Les Costières de Nîmes poursuivent leur quête d'export
Avec un tiers de son volume vendu à l'export en 2014, pour 40 % de la valeur de l'appellation réalisée à l'étranger, l'appellation Costières de Nîmes réalise une forte hausse sur ce segment de marché. Emanant de l'étude réalisée tous les cinq ans par InterRhône, interprofession de la Vallée du Rhône, ces chiffres confirment une tendance observée dans l'intervalle. Il y a 6 ans, 25 % du volume Costières était vendus à l'export pour 30 % de la valeur. En tête des marchés, la Chine, qui représente, en 2014, 25 % de la valeur à l'export, même si Nicolas Ponzo, directeur du syndicat, reste prudent par rapport à ce marché. Autre bonne surprise : les USA (12 % du volume, 17 % de la valeur) et le Canada (7 et 12 %), mais aussi la Suisse, qui représente désormais 7 % des exportations en volume et en valeur. Les Costières de Nîmes labellisent annuellement plus de 200 000 hl.

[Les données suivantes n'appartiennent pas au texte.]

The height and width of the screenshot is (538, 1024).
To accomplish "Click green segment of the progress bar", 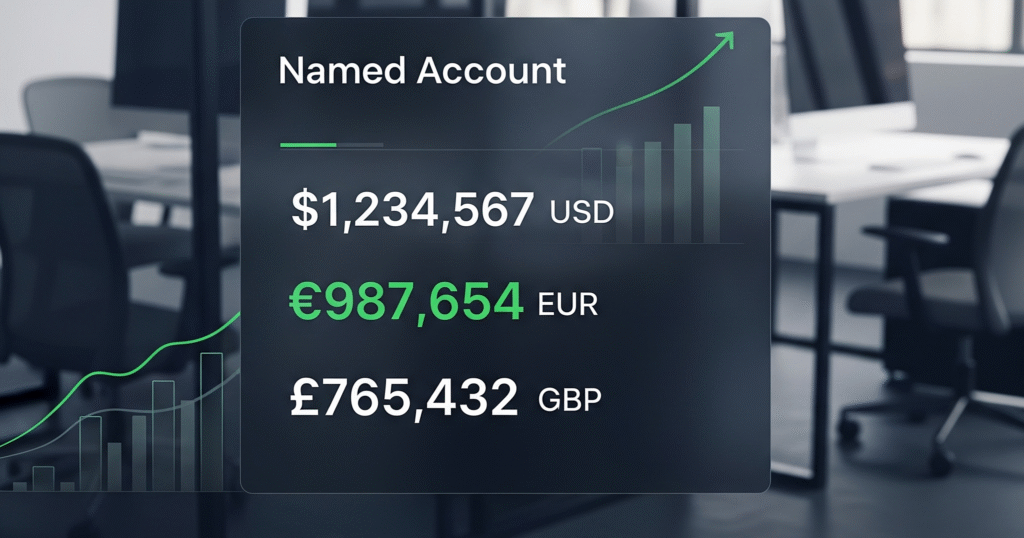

Processus de hiérarchisation
Pour capitaliser sur ces bons résultats, et appuyer la stratégie globale de l'appellation dans sa montée en gamme, le syndicat des Costières de Nîmes s'est engagé dans un processus de hiérarchisation, qui devrait aboutir d'ici la fin de l'année avec le dépôt d'un dossier auprès de l'INAO. L'objectif : créer deux dénominations complémentaires dans un premier temps, et au sein de ces deux zones, « soit le Nord et le Sud de l'appellation Costières de Nîmes », précise Bernard Angelras, président, la sélection de parcelles à même de créer des produits plus haut de gamme. « Un jour, on peut imaginer la naissance d'un cru en Costières de Nîmes », ajoute-t-il. Les noms de ces deux dénominations complémentaires sont en cours d'élaboration au sein du syndicat. Une réunion est prévue dès les vendanges terminées pour se pencher de nouveau sur le dossier.